WHAT THE EXERCISE ASKS:
In the records below, the line containing "This screenshot has width=1455, height=421." marks the start. Copy that line and everything after it exactly, through the last line.

STUDY MATERIAL:

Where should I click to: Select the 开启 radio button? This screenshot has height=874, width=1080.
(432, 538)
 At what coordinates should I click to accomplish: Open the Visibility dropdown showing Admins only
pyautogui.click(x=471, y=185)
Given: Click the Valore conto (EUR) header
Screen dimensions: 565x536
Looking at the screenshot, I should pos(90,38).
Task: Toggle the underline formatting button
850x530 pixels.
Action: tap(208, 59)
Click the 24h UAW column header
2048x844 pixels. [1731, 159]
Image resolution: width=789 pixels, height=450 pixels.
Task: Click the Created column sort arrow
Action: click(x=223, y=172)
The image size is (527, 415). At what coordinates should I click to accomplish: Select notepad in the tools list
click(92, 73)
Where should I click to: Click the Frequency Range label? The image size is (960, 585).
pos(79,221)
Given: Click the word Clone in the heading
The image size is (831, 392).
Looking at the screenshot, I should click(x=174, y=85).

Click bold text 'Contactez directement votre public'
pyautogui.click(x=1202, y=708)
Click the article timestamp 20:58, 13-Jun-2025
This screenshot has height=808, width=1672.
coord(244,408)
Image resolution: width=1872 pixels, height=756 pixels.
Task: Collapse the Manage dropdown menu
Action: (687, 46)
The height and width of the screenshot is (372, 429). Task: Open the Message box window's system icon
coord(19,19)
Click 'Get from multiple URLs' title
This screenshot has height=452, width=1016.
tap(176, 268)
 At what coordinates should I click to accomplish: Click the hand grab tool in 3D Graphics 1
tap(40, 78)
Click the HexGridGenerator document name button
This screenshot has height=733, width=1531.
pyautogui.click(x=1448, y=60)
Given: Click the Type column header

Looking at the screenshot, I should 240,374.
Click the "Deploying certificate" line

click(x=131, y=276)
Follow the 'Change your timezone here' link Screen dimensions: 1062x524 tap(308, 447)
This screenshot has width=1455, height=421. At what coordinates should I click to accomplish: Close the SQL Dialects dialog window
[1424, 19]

SOLUTION TO THIS EXERCISE:
This screenshot has width=1455, height=421. At what coordinates should I click to accomplish: Close the SQL Dialects dialog window
[1424, 19]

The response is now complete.